About this task:
Instruction for the entries that follow: retype exactly the lines from the line with "1092x1115 pixels. Task: Click" to the line with "Task: Click the green", both included, and omit all others.

(Dataset entries)
+ + + +

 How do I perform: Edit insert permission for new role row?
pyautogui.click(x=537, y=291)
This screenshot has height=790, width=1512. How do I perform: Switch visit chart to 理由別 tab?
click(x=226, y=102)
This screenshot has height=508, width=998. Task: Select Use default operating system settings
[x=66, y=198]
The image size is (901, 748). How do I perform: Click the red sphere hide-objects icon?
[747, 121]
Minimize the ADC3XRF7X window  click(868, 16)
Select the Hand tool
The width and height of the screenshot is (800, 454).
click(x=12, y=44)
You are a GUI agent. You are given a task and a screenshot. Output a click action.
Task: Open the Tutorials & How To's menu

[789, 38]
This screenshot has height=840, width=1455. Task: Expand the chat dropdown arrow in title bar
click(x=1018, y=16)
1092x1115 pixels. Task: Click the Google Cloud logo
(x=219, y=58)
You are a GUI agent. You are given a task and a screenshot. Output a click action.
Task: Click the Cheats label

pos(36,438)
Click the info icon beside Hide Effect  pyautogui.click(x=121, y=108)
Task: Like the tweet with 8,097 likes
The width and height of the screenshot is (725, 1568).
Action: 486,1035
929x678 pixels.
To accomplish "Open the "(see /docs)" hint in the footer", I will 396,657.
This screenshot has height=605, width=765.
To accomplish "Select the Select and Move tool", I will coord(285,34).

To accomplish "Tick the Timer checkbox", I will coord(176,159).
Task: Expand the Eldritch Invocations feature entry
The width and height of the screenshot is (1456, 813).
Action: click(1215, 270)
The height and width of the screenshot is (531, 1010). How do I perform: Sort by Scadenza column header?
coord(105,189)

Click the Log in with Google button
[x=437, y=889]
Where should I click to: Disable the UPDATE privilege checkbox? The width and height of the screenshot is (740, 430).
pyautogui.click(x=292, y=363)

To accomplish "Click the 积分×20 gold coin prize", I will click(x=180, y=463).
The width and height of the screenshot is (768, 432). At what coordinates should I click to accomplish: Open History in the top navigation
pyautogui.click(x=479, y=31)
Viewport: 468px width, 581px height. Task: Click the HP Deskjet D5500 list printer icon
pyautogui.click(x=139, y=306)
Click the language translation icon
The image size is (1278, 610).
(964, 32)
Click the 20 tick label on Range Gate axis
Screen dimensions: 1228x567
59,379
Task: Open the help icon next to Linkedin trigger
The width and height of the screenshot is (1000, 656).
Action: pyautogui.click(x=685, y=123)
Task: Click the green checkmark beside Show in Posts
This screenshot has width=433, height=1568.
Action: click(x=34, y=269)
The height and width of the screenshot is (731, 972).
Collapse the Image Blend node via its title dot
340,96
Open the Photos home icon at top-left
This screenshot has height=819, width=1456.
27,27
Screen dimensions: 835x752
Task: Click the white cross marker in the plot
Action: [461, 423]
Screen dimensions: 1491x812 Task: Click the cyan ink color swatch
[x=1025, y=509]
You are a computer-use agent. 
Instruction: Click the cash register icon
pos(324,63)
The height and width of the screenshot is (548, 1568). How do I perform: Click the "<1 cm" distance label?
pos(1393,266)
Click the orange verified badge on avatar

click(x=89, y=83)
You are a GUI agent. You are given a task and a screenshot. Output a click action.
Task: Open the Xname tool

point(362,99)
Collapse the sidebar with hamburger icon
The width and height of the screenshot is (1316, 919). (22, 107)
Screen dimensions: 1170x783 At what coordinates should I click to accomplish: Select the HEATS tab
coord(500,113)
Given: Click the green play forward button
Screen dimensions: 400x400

+ + + +

Solution to this task:
1092x1115 pixels. Task: Click the Google Cloud logo
(x=219, y=58)
You are a GUI agent. You are given a task and a screenshot. Output a click action.
Task: Click the Cheats label

pos(36,438)
Click the info icon beside Hide Effect  pyautogui.click(x=121, y=108)
Task: Like the tweet with 8,097 likes
The width and height of the screenshot is (725, 1568).
Action: 486,1035
929x678 pixels.
To accomplish "Open the "(see /docs)" hint in the footer", I will 396,657.
This screenshot has height=605, width=765.
To accomplish "Select the Select and Move tool", I will coord(285,34).

To accomplish "Tick the Timer checkbox", I will coord(176,159).
Task: Expand the Eldritch Invocations feature entry
The width and height of the screenshot is (1456, 813).
Action: click(1215, 270)
The height and width of the screenshot is (531, 1010). How do I perform: Sort by Scadenza column header?
coord(105,189)

Click the Log in with Google button
[x=437, y=889]
Where should I click to: Disable the UPDATE privilege checkbox? The width and height of the screenshot is (740, 430).
pyautogui.click(x=292, y=363)

To accomplish "Click the 积分×20 gold coin prize", I will click(x=180, y=463).
The width and height of the screenshot is (768, 432). At what coordinates should I click to accomplish: Open History in the top navigation
pyautogui.click(x=479, y=31)
Viewport: 468px width, 581px height. Task: Click the HP Deskjet D5500 list printer icon
pyautogui.click(x=139, y=306)
Click the language translation icon
The image size is (1278, 610).
(964, 32)
Click the 20 tick label on Range Gate axis
Screen dimensions: 1228x567
59,379
Task: Open the help icon next to Linkedin trigger
The width and height of the screenshot is (1000, 656).
Action: pyautogui.click(x=685, y=123)
Task: Click the green checkmark beside Show in Posts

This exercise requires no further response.